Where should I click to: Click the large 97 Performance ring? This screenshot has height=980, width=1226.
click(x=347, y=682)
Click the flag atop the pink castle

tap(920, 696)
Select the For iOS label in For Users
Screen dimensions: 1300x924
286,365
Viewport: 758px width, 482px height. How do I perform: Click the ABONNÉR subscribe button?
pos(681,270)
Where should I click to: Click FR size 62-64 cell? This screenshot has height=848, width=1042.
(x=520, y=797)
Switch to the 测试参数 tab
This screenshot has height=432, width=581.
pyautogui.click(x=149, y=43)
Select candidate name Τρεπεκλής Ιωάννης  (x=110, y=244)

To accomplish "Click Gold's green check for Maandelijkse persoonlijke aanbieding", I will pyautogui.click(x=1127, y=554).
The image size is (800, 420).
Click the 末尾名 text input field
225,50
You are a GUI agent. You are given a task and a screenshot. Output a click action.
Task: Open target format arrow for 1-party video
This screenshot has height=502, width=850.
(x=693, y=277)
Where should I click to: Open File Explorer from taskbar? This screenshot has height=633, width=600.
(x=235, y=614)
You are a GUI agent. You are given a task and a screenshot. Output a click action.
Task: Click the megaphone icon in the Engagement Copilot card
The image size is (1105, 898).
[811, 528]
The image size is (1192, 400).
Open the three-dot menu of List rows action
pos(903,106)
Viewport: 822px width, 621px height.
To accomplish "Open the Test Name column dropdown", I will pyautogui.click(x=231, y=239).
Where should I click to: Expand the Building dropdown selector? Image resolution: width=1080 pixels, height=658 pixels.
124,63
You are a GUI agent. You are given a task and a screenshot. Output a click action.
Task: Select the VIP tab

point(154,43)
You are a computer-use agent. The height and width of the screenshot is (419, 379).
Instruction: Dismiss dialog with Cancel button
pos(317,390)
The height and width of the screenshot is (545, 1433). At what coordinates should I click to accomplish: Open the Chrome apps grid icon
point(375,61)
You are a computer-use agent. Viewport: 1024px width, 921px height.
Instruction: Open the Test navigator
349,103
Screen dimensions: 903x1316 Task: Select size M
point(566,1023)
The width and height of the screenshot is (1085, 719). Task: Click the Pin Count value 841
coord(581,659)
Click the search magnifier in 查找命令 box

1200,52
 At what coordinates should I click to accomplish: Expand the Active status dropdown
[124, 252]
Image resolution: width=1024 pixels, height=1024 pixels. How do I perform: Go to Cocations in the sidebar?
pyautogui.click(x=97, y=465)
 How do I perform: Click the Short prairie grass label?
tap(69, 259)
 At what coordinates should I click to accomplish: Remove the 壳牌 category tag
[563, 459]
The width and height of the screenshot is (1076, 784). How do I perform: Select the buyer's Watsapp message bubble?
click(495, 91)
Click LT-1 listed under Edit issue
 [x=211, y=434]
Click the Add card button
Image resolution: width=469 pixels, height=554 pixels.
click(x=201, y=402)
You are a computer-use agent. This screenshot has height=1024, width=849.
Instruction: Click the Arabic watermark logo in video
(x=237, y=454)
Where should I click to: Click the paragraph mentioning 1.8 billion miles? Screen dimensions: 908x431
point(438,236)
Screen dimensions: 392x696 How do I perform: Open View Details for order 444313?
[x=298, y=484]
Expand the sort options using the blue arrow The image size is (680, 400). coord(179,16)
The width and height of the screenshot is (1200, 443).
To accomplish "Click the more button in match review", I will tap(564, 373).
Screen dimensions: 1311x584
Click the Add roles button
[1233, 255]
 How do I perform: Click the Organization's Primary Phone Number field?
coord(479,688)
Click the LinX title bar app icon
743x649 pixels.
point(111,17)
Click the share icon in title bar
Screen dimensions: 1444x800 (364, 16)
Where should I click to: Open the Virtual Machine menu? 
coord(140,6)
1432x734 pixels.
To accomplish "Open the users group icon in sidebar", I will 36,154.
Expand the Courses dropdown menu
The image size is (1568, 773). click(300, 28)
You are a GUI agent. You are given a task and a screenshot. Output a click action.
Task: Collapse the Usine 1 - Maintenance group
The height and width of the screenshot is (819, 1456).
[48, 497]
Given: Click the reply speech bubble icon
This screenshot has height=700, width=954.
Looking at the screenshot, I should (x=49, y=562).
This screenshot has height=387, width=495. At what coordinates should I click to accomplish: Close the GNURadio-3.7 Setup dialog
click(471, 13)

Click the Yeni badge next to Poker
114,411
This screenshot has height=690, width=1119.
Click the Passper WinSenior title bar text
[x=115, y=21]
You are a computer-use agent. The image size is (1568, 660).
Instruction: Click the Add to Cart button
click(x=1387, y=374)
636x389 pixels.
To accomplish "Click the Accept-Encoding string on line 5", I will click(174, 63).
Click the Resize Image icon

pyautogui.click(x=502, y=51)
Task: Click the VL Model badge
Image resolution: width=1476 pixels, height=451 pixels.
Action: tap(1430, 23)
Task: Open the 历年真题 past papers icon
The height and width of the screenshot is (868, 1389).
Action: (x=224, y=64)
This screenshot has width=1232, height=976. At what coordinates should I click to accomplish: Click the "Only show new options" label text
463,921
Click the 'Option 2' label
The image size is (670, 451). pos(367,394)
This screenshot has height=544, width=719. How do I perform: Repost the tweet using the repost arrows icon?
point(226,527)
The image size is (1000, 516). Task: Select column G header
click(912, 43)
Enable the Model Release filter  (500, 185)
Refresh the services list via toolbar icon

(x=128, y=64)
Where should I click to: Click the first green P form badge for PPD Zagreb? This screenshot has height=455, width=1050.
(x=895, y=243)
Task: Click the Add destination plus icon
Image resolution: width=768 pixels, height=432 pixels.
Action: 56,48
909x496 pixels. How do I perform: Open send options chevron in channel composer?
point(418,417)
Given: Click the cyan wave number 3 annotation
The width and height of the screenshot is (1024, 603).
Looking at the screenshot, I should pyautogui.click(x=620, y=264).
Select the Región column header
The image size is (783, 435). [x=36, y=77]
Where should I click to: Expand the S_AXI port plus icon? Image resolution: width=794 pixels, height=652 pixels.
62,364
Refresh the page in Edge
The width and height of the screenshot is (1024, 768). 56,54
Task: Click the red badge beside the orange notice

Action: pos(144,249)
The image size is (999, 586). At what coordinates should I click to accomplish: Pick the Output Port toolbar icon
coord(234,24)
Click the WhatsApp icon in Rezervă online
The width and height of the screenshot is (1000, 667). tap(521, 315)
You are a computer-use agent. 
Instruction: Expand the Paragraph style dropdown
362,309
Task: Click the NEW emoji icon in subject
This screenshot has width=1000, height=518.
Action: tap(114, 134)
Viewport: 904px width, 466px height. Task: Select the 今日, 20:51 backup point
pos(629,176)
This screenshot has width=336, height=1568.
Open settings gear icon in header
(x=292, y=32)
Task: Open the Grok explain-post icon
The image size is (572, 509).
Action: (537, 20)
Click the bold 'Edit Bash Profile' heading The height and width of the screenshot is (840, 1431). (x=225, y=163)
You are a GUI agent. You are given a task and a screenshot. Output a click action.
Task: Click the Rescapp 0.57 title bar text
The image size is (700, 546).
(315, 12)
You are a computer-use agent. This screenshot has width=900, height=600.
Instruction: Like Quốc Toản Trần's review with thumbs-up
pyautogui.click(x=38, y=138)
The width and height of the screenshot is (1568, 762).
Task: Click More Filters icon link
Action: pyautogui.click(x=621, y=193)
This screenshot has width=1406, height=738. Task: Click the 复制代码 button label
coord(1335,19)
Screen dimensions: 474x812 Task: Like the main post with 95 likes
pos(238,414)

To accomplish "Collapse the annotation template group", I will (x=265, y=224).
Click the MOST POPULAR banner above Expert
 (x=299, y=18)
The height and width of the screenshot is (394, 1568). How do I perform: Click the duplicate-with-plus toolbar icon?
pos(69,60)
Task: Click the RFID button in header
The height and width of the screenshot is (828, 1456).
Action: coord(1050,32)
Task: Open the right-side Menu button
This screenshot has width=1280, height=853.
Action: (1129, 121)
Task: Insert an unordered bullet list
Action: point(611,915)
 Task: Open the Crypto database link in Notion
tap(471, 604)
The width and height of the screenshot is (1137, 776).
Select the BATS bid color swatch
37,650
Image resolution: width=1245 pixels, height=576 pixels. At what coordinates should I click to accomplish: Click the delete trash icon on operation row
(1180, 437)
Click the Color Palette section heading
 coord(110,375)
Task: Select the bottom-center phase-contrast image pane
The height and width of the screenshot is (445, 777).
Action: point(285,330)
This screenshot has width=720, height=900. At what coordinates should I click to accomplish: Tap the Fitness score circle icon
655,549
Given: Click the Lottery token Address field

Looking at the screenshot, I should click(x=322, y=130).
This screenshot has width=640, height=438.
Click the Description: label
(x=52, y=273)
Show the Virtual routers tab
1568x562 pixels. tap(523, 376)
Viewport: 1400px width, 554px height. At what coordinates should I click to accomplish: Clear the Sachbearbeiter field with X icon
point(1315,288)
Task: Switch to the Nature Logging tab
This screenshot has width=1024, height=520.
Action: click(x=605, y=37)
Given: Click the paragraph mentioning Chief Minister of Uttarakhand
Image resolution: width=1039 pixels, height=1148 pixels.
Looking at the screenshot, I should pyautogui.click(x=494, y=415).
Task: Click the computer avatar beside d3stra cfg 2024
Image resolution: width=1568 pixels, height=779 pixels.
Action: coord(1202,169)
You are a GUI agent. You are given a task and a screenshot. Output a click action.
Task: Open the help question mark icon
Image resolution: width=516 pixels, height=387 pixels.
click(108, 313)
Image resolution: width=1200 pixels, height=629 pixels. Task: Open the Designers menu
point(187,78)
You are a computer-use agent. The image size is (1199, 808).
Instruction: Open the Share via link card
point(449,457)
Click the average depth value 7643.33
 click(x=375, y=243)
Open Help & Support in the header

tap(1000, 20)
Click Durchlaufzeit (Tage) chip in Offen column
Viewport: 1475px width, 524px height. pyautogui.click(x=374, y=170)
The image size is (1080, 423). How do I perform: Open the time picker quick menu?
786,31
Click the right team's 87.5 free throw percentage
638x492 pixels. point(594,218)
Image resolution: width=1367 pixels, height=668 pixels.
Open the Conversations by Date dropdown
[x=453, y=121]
################
What needs to be done:
Return only those lines that run from the one containing "Click the right" through the end of the entries, keeping each exactly as written.

Answer for this exercise:
Click the right team's 87.5 free throw percentage
638x492 pixels. point(594,218)
Image resolution: width=1367 pixels, height=668 pixels.
Open the Conversations by Date dropdown
[x=453, y=121]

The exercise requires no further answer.